Vilnius Mayor Remigijus Šimašius said on Tuesday the municipality granted the festival, to be held on Jun. 9 and supported by the Russian Embassy, the status of a patronized event.
“Why does Vilnius Municipality allow the Russian Days to take place in Vingis park and has even granted it the status of a patronized event? Because we cannot allow Russian residents of Vilnius to believe Lithuania does not care about them, and only the Kremlin does. And this what part of the community would think if the long-standing tradition to give this event free access to Vingis park would be changed this year,” Šimašius wrote in his Facebook post.
The Russian Days are traditionally attended by Russian diplomats and feature not only Russian but also Soviet symbols. This year, popular artists from Moscow, Saint Petersburg, Kaliningrad will perform during the festival, including Oleg Pogudin who had several performances in Crimea which is occupied by Russia.
Meanwhile, the opposition conservative Homeland Union – Lithuanian Christian Democrats (TS-LKD) in Vilnius says the move is aimed at pleasing the Electoral Action of Poles in Lithuania – Christian Families Alliance, the liberals’ new coalition partners in Vilnius. The liberal formed a coalition with them earlier this year after parting with the TS-LKD.

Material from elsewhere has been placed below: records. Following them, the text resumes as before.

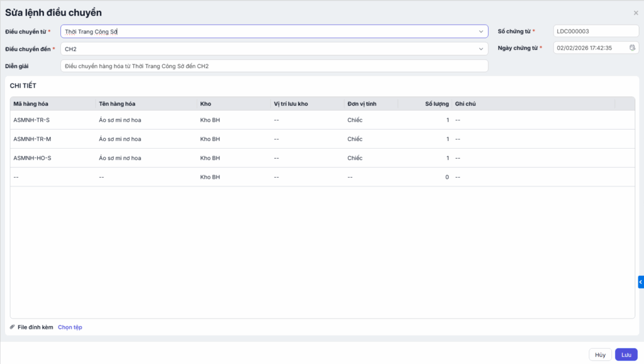Screen dimensions: 644x364
Task: Expand the blue side panel arrow tab
Action: click(640, 282)
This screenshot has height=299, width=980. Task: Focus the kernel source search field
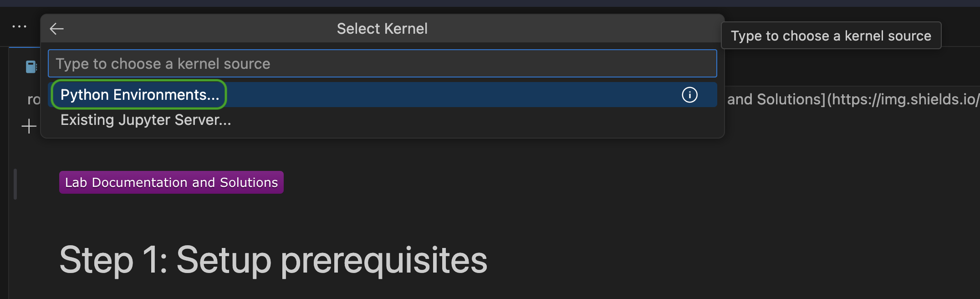coord(382,64)
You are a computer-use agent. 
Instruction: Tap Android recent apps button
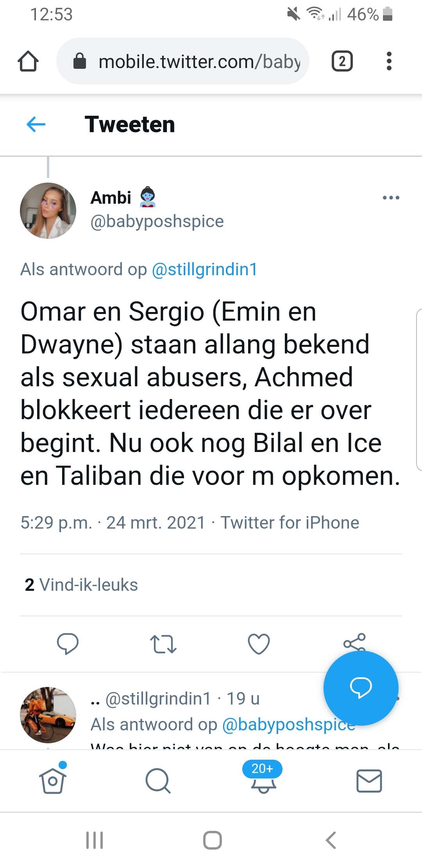coord(95,840)
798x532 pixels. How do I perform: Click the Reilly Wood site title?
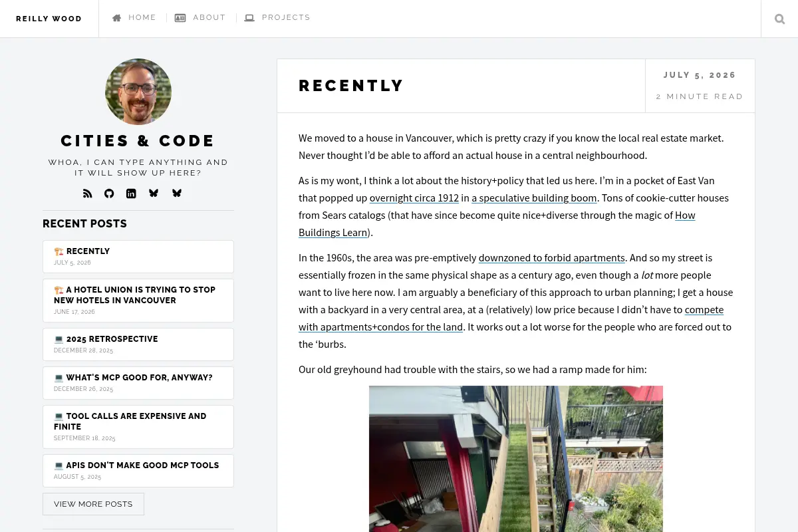tap(49, 19)
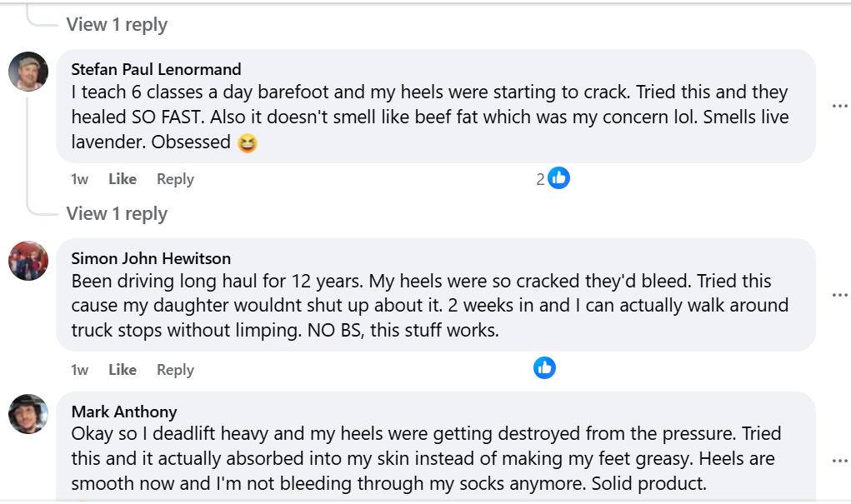This screenshot has height=504, width=851.
Task: Open Stefan Paul Lenormand's profile name link
Action: (x=156, y=69)
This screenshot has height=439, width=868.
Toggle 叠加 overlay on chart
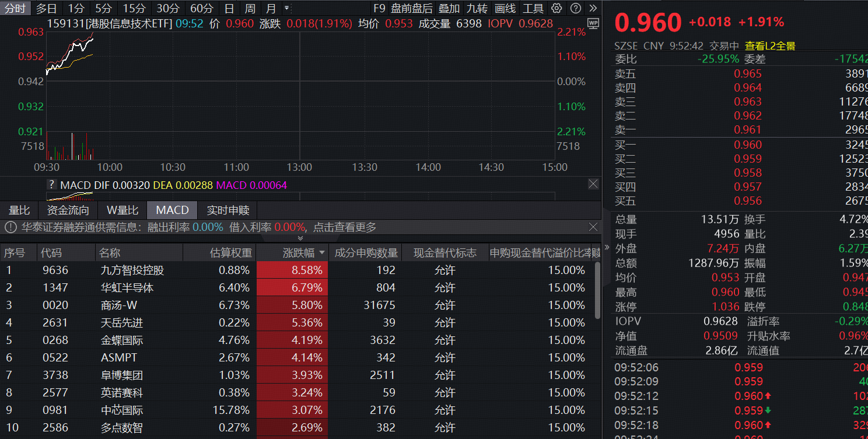coord(449,8)
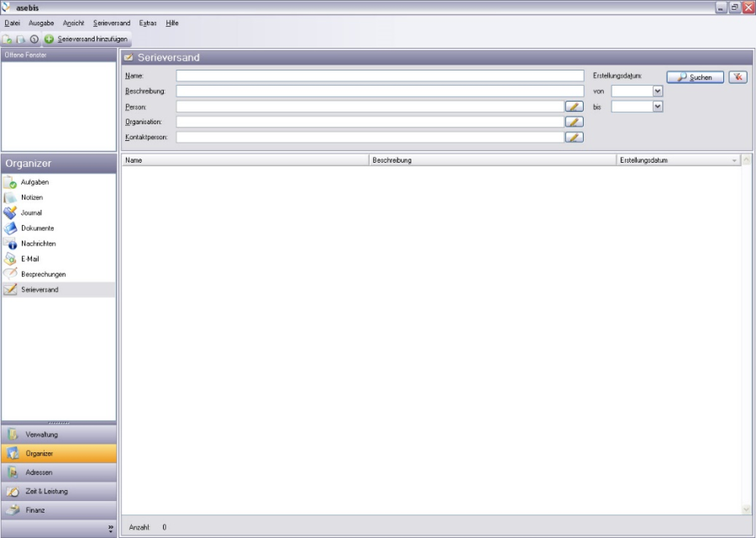756x538 pixels.
Task: Click Serieversand hinzufügen toolbar button
Action: pos(86,39)
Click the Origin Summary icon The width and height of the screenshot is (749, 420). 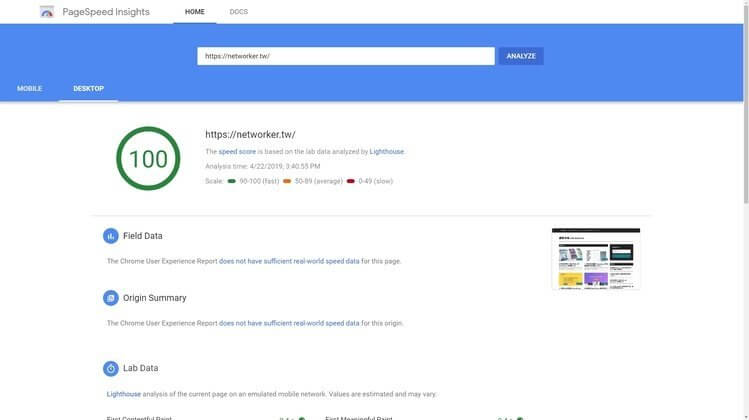click(x=110, y=298)
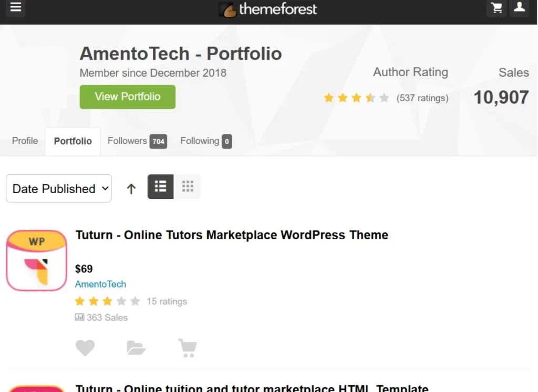This screenshot has width=538, height=392.
Task: Go to the Following tab
Action: [x=205, y=141]
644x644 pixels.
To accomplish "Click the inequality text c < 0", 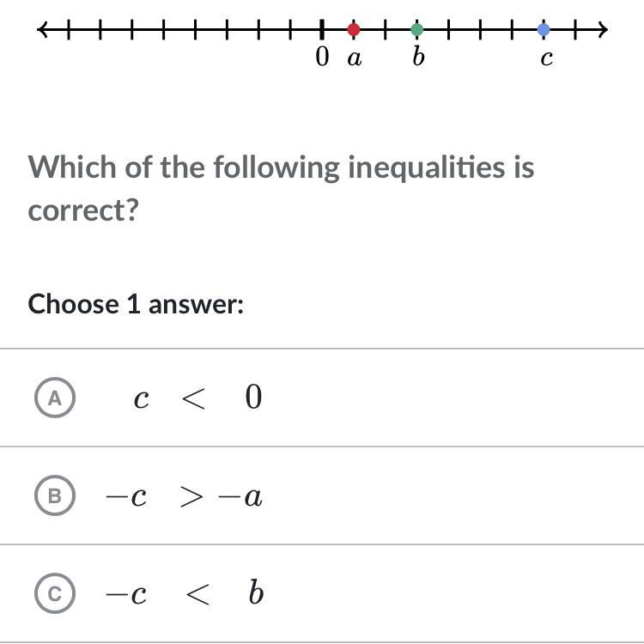I will tap(197, 398).
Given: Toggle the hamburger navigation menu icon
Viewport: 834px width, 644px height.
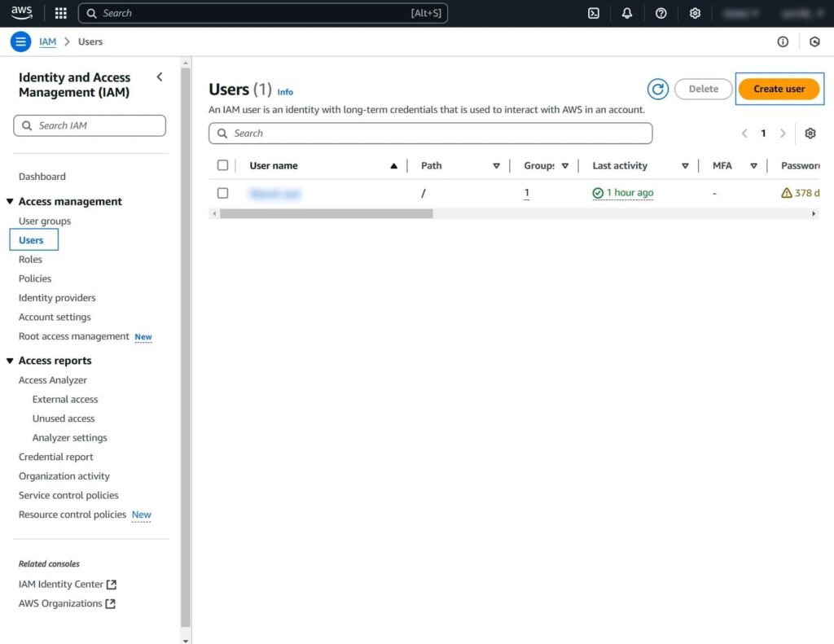Looking at the screenshot, I should (x=20, y=42).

“We view this as Remigijus Šimašius’ wish to please new political ally Valdemar Tomaševski. We refrain from evaluating Russian culture as we are not against people of this ethnicity. But what is happening in Vingis park during those days, many people have seen and heard it,” TS-LKD councilor Adomas Bužinskas told BNS Lithuania.
He said his political group would not be against if the municipality itself organized events of Russian culture and invited Russian opposition representatives and intellectuals.
“But it won’t be the Russian elite gathering there, discussing democratic problems. It will be a propaganda festival, Russia’s another informational war channel. It’s sad that our mayor makes such compromises that do nothing good to Lithuania’s image,” Bužinskas said.